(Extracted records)
===
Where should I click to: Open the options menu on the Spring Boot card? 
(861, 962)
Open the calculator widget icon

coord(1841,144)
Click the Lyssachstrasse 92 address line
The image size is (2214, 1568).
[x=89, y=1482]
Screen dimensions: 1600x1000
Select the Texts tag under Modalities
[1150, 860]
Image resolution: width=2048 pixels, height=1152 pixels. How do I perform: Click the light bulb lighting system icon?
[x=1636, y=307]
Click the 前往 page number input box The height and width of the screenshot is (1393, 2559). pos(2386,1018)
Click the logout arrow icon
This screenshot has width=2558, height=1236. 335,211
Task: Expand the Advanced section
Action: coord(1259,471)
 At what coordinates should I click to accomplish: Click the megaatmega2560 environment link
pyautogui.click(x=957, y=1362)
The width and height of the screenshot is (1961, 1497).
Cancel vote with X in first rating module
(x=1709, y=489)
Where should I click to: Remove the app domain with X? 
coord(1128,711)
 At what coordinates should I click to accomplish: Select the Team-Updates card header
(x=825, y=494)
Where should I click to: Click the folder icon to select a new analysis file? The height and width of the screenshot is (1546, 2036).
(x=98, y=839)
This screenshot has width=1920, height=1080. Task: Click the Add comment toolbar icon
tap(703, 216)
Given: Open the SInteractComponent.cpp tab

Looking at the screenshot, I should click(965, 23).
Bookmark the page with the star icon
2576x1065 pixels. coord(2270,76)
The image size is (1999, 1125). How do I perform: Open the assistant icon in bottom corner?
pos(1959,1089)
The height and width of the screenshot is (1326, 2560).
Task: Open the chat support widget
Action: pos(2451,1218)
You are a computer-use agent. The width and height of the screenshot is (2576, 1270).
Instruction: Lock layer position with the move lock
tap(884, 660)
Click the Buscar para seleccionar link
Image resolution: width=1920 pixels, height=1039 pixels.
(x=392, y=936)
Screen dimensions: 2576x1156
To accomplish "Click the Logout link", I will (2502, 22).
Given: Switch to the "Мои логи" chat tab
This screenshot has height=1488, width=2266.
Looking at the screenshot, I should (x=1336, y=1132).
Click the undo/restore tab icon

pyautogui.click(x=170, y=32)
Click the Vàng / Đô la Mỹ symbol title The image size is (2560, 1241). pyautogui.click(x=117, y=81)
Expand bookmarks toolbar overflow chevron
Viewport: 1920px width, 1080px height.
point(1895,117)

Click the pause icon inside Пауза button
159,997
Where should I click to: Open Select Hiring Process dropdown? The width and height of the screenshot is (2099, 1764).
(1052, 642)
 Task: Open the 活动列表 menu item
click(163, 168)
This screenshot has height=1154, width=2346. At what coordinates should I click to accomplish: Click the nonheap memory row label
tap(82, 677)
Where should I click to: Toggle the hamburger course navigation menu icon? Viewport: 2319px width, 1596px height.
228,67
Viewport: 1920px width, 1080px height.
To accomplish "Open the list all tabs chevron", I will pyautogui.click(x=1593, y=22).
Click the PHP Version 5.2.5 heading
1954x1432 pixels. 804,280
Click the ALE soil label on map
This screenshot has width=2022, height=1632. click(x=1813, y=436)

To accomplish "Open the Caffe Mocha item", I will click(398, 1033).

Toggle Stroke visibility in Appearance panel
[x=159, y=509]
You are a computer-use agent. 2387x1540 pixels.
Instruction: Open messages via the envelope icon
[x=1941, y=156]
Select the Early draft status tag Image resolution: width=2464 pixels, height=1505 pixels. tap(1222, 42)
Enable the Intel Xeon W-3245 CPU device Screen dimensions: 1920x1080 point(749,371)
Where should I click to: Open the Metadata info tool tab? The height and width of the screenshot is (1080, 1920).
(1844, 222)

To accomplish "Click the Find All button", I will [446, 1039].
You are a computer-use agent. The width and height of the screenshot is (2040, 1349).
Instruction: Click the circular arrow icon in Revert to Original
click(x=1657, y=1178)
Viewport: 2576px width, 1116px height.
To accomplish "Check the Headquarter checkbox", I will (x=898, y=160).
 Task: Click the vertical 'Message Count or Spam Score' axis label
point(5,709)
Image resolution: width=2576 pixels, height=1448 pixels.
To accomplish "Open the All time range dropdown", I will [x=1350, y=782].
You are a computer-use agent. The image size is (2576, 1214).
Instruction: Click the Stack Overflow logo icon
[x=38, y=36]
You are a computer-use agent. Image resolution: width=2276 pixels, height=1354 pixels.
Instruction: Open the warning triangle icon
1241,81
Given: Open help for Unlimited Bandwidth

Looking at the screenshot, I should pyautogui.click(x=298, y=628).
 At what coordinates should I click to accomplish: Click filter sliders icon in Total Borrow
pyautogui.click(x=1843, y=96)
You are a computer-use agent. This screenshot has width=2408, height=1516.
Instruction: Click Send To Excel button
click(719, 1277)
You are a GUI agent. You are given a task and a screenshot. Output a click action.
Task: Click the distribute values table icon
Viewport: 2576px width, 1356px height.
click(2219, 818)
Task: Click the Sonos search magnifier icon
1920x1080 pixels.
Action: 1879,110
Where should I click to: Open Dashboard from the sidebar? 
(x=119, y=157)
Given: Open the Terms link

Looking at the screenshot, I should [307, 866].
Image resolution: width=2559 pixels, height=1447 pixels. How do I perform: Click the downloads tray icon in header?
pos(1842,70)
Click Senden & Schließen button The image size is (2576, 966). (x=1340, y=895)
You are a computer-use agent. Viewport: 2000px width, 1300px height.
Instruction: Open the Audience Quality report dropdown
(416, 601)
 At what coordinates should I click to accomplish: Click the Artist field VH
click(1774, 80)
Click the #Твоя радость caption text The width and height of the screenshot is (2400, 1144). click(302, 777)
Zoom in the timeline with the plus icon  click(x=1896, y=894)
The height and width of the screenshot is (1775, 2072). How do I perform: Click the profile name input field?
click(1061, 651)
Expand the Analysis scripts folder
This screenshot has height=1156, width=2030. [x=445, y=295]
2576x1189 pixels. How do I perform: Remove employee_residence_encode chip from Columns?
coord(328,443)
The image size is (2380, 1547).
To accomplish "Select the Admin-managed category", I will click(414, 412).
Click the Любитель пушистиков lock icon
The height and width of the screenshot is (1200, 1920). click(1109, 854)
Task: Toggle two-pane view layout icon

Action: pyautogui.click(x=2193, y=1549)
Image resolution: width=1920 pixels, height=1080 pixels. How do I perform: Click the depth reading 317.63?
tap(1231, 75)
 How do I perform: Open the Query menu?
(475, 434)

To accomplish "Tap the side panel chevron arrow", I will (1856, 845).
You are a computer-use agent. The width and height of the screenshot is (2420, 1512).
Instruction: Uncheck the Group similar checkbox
===
__Your task__: For the entries above, transcribe precisely the lines from the one with "How do I perform: Open the Query menu?" through the end, including both.

__Answer__:
 How do I perform: Open the Query menu?
(475, 434)

To accomplish "Tap the side panel chevron arrow", I will (1856, 845).
You are a computer-use agent. The width and height of the screenshot is (2420, 1512).
Instruction: Uncheck the Group similar checkbox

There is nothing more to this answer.